Understanding Sequelize database migrations and seeds

In my experience migrations change structure. Seeders... seed data. Recently I was on a project that didn't have seeders configured. https://sequelize.org/master/manual/migrations.html#seed-storage. This will allow you to setup a file so your data isn't seeded more than once. Migration configuration is right there as well.


In my opinion, a seeder is something, that is intended to run only once, while the migration is something that you add layer by layer to your DB structure continuously.

I would use seeders for populating some lookups or other data that most likely is not going to change, or test data. In the sequelize docs it's said, that "Seed files are some change in data that can be used to populate database table with sample data or test data."

If you want to make some dynamic data updates when data structure has already changed, you can run raw queries directly in your migrations if needed.
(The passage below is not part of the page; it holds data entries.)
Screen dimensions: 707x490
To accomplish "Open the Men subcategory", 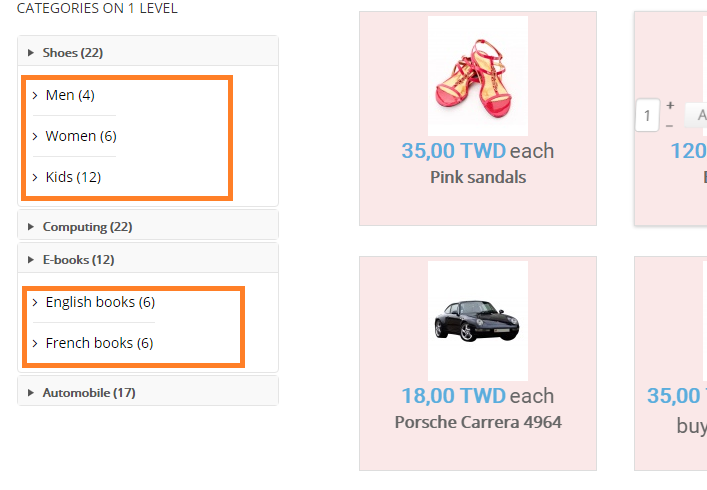I will pos(69,95).
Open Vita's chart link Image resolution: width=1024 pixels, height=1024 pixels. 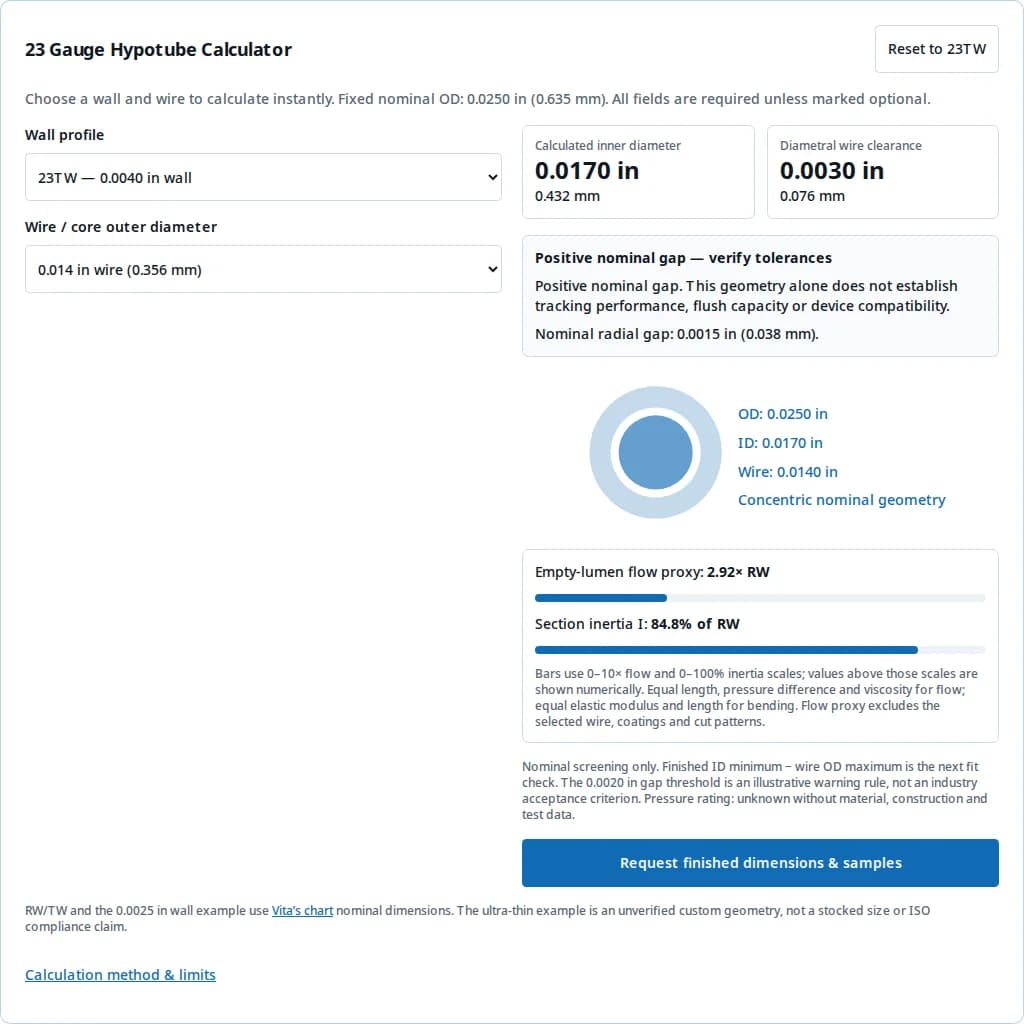[302, 910]
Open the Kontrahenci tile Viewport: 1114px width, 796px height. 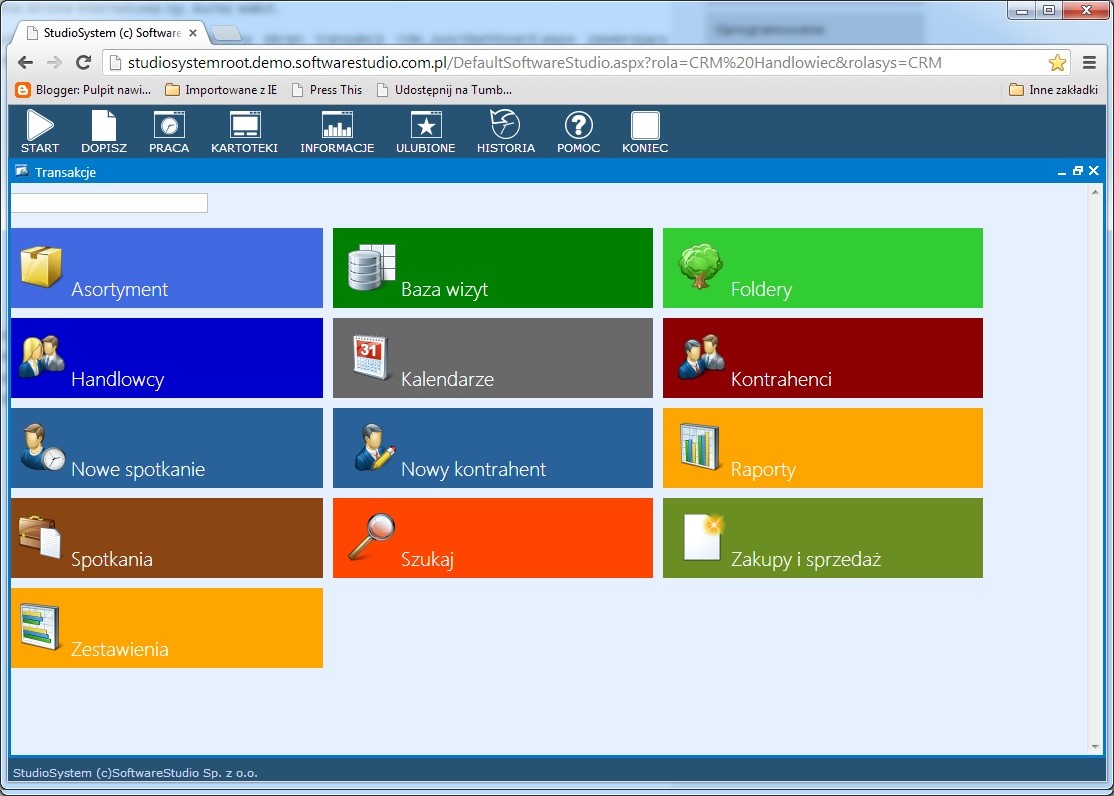point(822,358)
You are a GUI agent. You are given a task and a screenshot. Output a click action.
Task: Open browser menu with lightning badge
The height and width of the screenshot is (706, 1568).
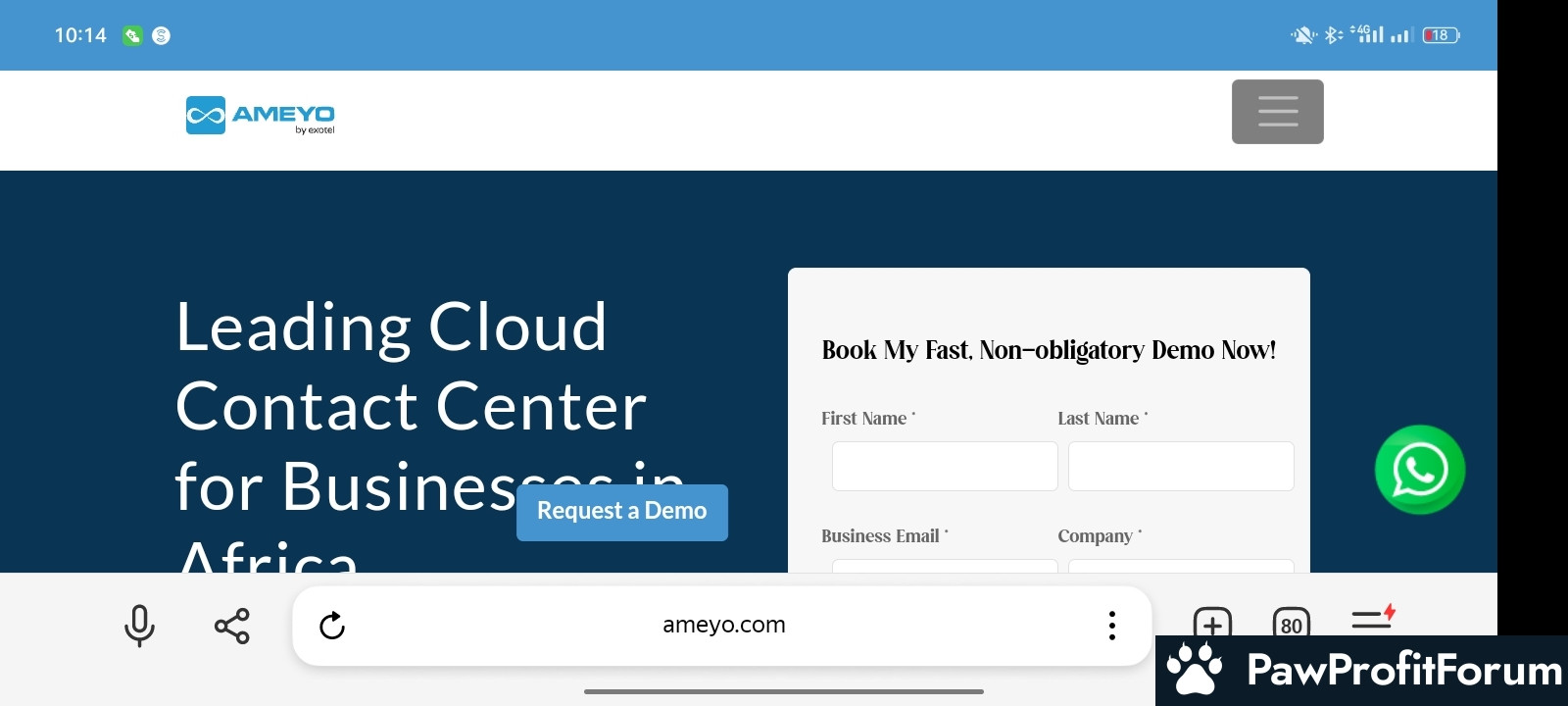click(1373, 619)
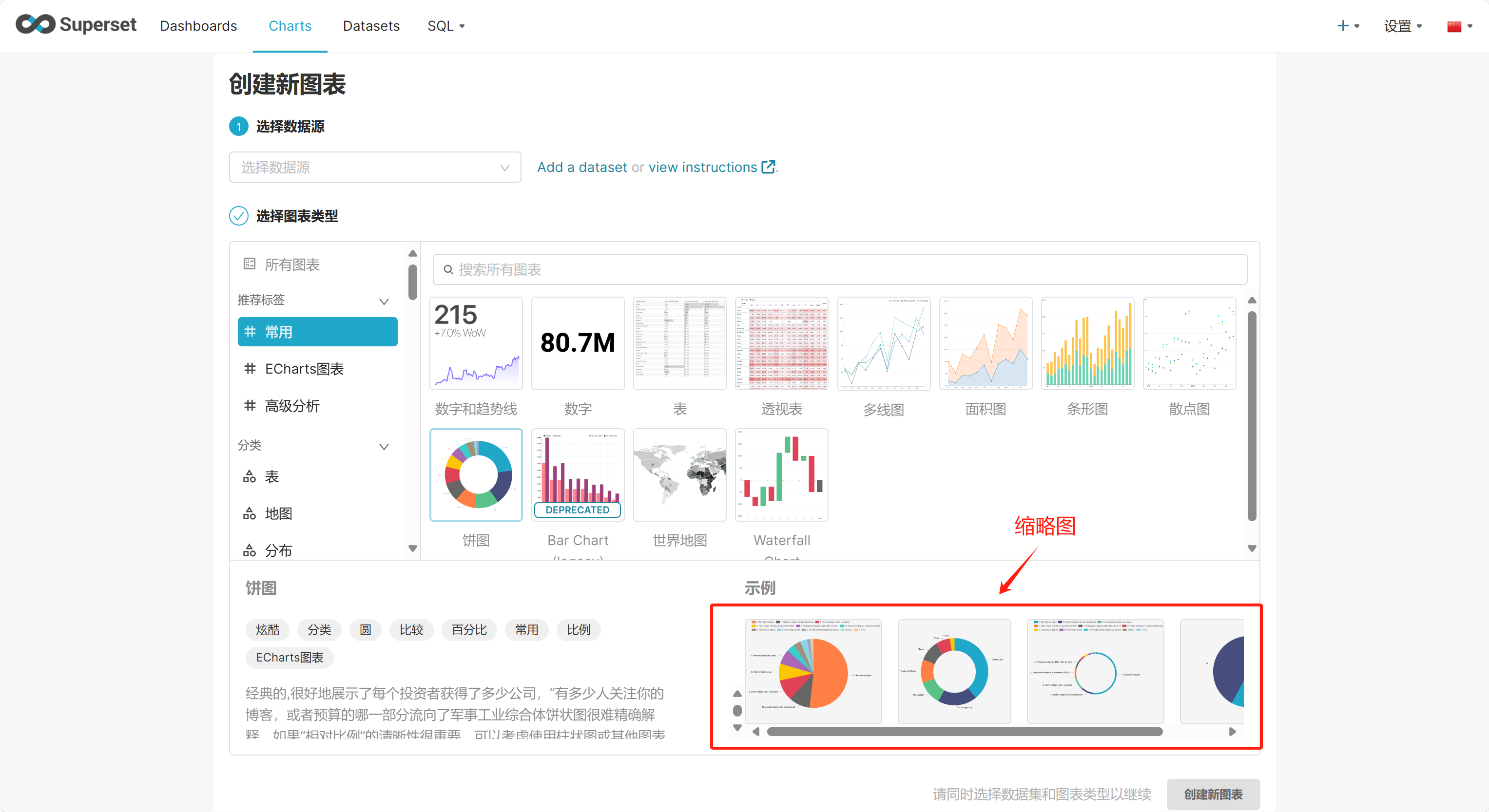Open the 设置 menu
Image resolution: width=1489 pixels, height=812 pixels.
[1402, 26]
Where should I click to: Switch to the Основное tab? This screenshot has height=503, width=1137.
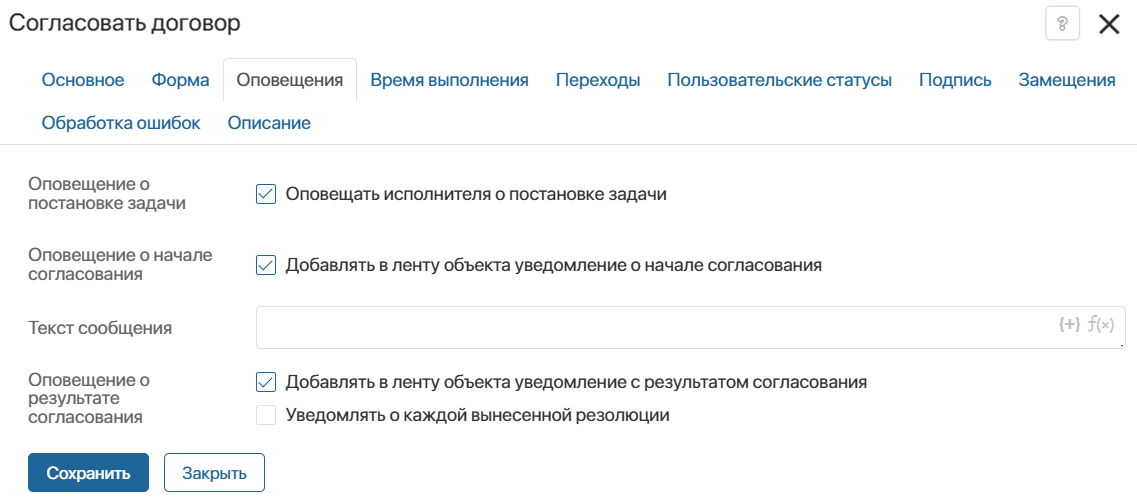pyautogui.click(x=83, y=80)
So, if you, for instance, added some column in the up method, you can update the rows in the DB according to your business logic, e.g.:

// Add column, allow null at first
await queryInterface.addColumn("users", "user_type", {
    type: Sequelize.STRING,
    allowNull: true
});

// Update data
await queryInterface.sequelize.query("UPDATE users SET user_type = 'simple_user' WHERE is_deleted = 0;");

// Change column, disallow null
await queryInterface.changeColumn("users", "user_type", {
    type: Sequelize.STRING,
    allowNull: false
});

There is also an interesting discussion on this topic in Google Groups. I hope, this helps you.